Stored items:
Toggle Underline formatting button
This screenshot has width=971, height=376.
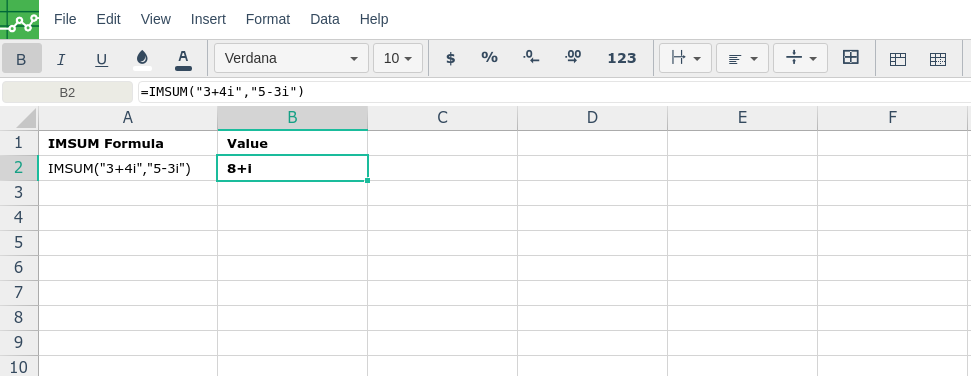tap(102, 59)
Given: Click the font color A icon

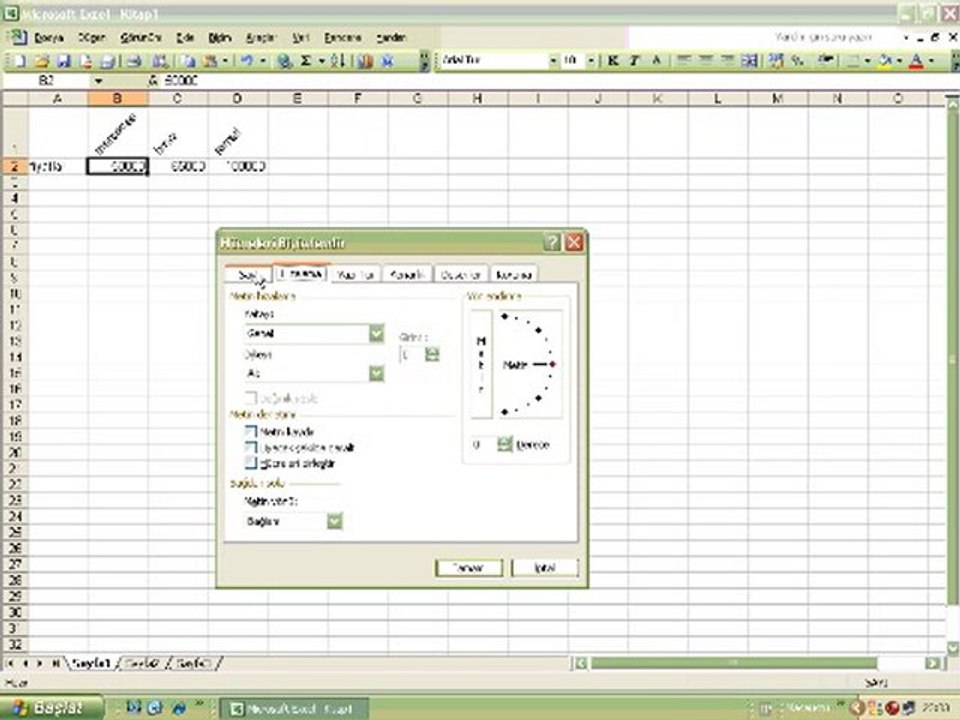Looking at the screenshot, I should pyautogui.click(x=916, y=60).
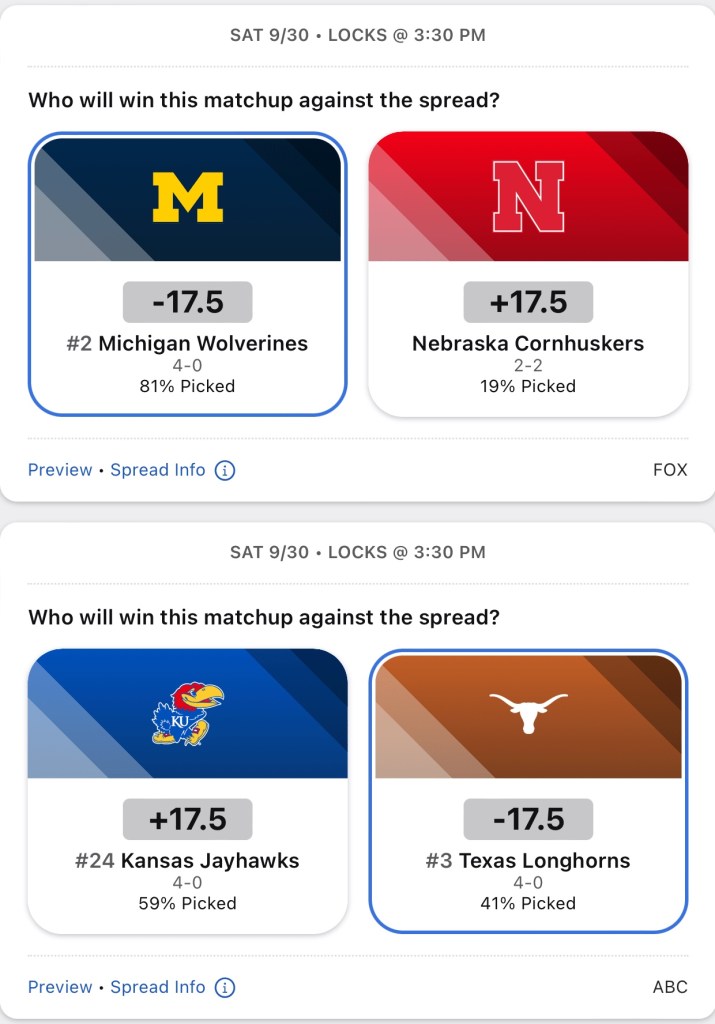Click the Kansas +17.5 spread badge
The height and width of the screenshot is (1024, 715).
coord(187,819)
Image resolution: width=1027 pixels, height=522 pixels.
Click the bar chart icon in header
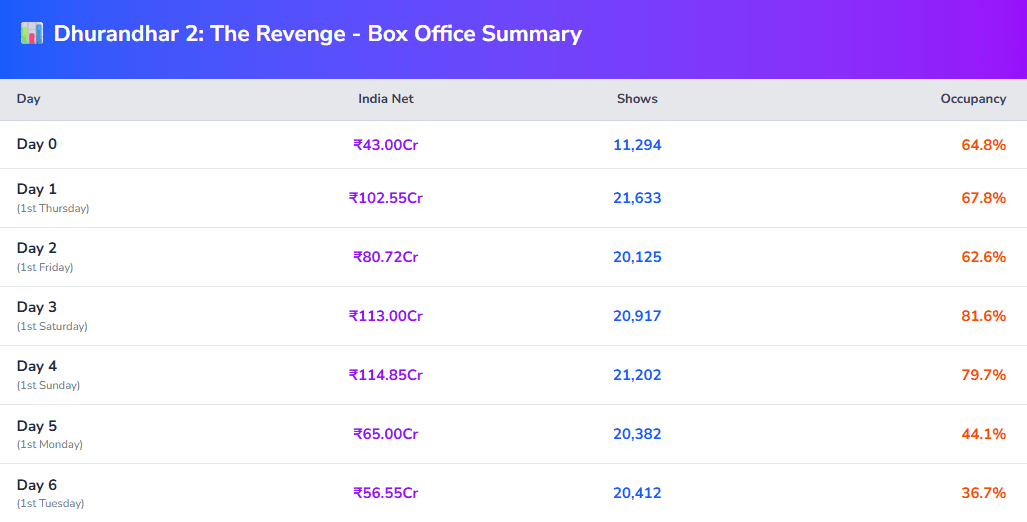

» **THE TASK**
What is needed is an exact reproduction of the data, pictures excluded.

» **FINAL ANSWER**
Toggle Underline formatting button
This screenshot has width=971, height=376.
tap(102, 59)
Given: Click the font color A icon

Looking at the screenshot, I should pyautogui.click(x=916, y=60).
Click the Kansas +17.5 spread badge
The height and width of the screenshot is (1024, 715).
coord(187,819)
Image resolution: width=1027 pixels, height=522 pixels.
Click the bar chart icon in header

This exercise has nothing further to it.